• **Tasks to carry out**:
A – Which culture carriers does the passage on cell culturing name as conventionally used for three-dimensional culturing? List all of them.
B – Answer these questions from the passage on cell culturing, one answer per line, marked to match:
(i) In a two-dimensional method on a planar Petri dish, what form does the cultured material easily take?
(ii) Why is long-term culturing in a floating state difficult with conventional methods?
(iii) Which patent document is cited for the use of culture carriers?

• **Page text**:
^^^^

Development of technology for culturing target cells or tissue, while maintaining the normal form and functions thereof, is indispensable for advancing the so-called regenerative medicine. Thus, development of tissue engineering that reproduces the target tissue by systematic culturing of cells is especially anticipated.
One of the tasks in the field of tissue engineering is to establish a method for spatially culturing (three-dimensionally culturing) cells (in particular ES cells or other stem cells) or cell masses (including partially ordered aggregates; same hereinbelow) in a state in which a function of differentiating (aggregating) into a target tissue or organ is maintained, and also a culture vessel that is suitable for such method. With a general two-dimensional culturing method, for example, a method for culturing cells or tissue on a planar Petri dish, the cultured material is affected by gravity and easily assumes the form of a thin sheet, and such method is unsuitable for culturing a tissue that is wished to function properly in an organism that is a three-dimensional environment.
Further, establishing a method for culturing stem cells and cell masses (three-dimensional culturing method) and a culture vessel therefore are also important in terms of clarifying the mechanism of differentiation (aggregation) of ES cells (embryonic stem cells) and other stem cells. In particular, because most of the animal cells are adherent cells, long-term culturing in a floating state is difficult to perform by the conventional methods.
Conventionally, three-dimensional culturing of cells of this kind has been conducted by using a variety of culture carriers such as glass beads, metal chips, and inorganic porous materials (Japanese Patent Application Laid-open No. 2004-267562). However, these carriers are limited to those that do not inhibit multiplication of target cells (tissue). In addition, the configuration of culture device is made complex. Further, in three-dimensional culturing using a carrier, the carrier and culture are difficult to separate and culturing large quantities of cells and tissue having identical form and functions is generally difficult.

^^^^

• **Records provided**:
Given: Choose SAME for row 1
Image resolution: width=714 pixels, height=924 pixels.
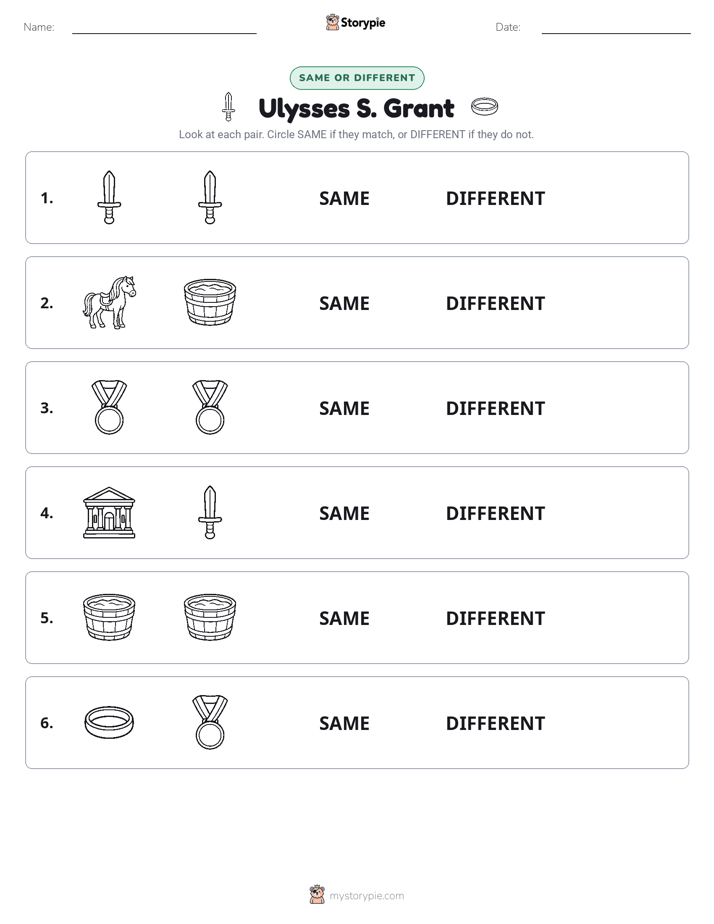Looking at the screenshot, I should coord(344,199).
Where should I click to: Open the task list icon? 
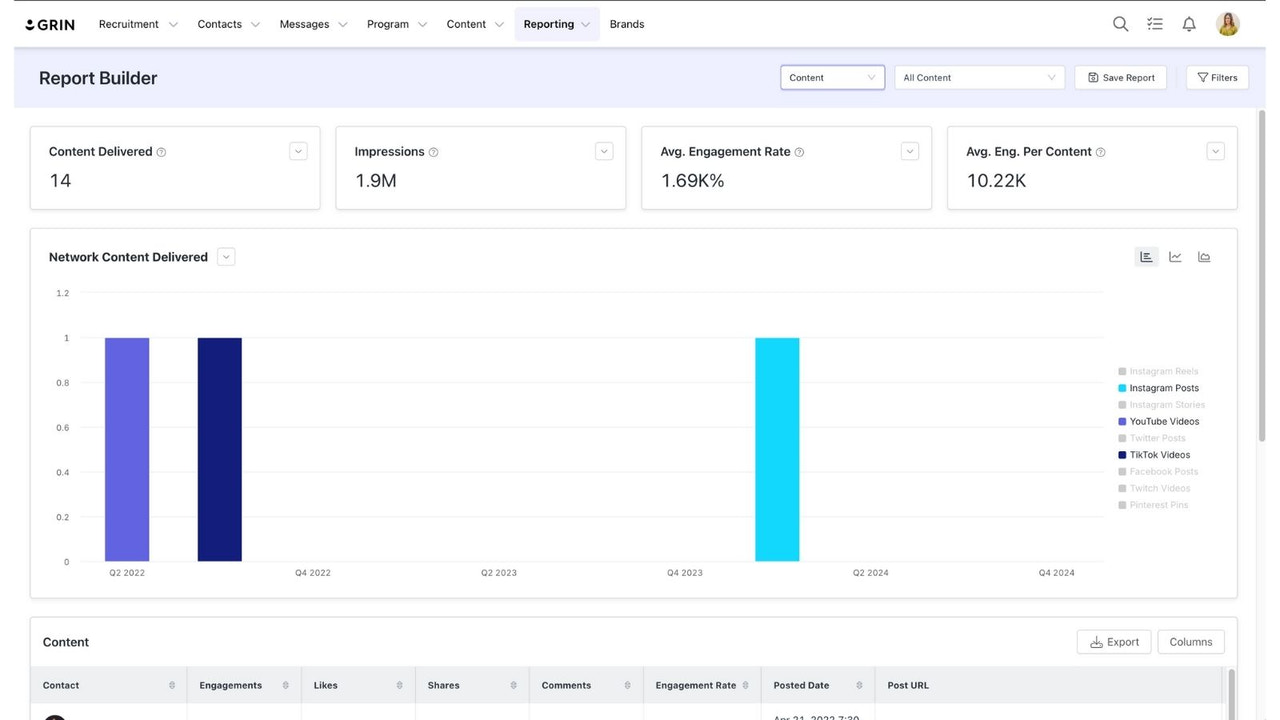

^^^^

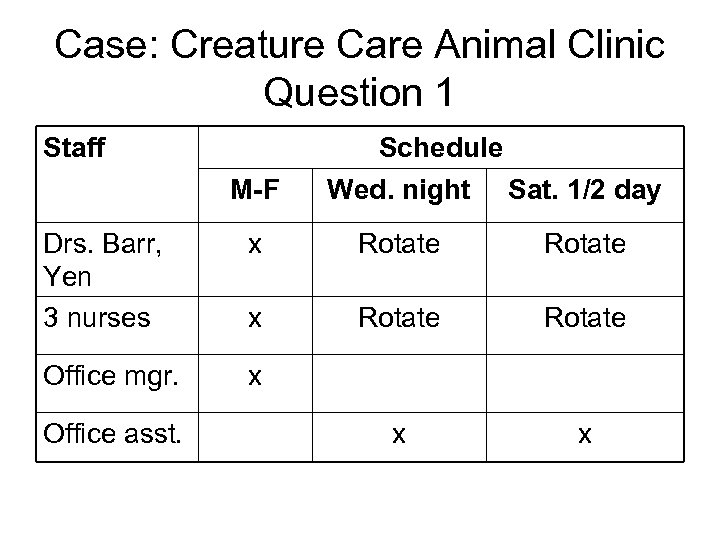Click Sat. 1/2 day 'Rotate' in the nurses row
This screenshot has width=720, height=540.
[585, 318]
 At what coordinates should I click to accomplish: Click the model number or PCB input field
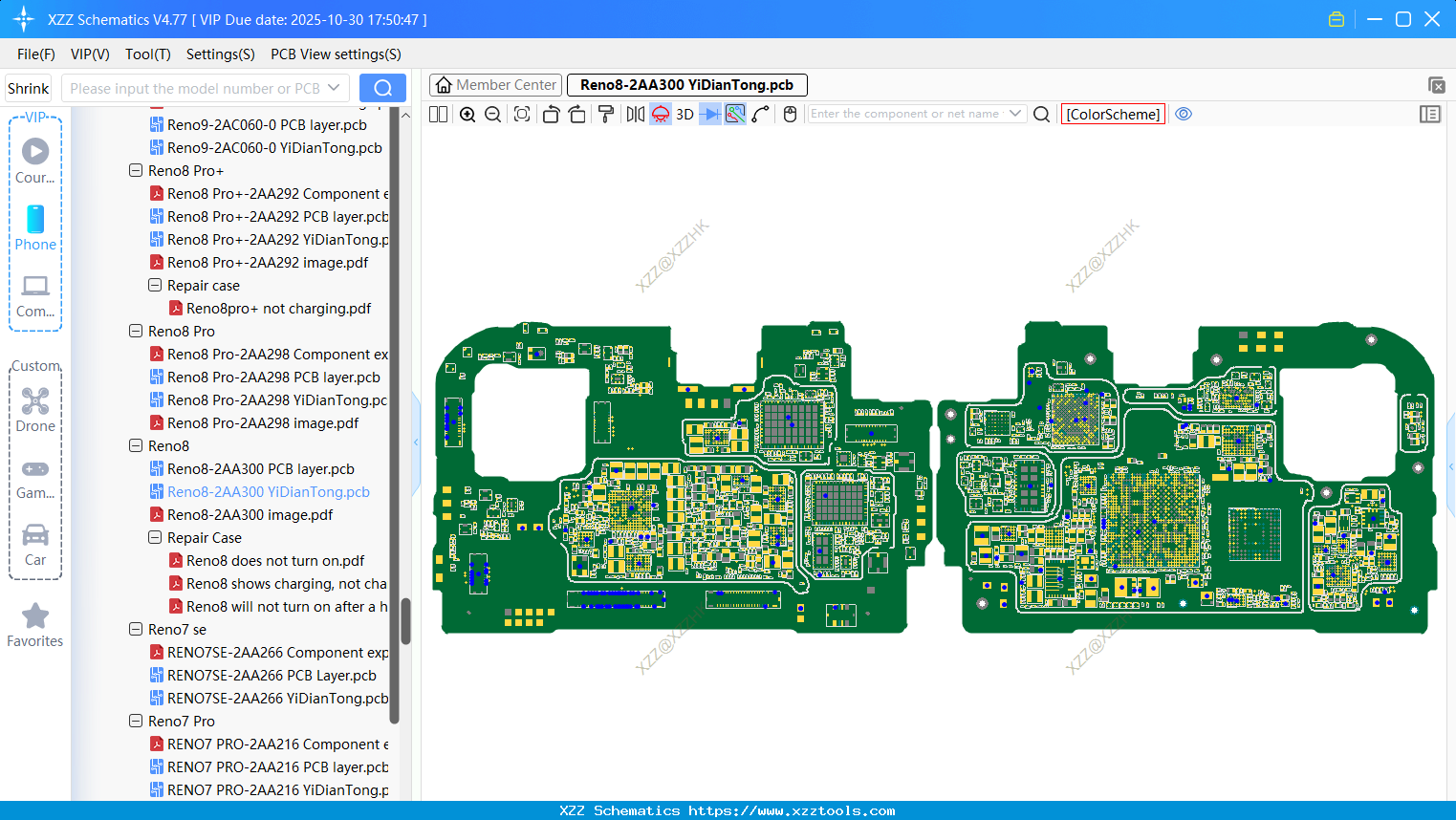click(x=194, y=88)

^^^^

• **Task-by-task outputs**:
A – Glass beads, metal chips, and inorganic porous materials.

B –
(i) A thin sheet.
(ii) Most animal cells are adherent cells.
(iii) Japanese Patent Application Laid-open No. 2004-267562.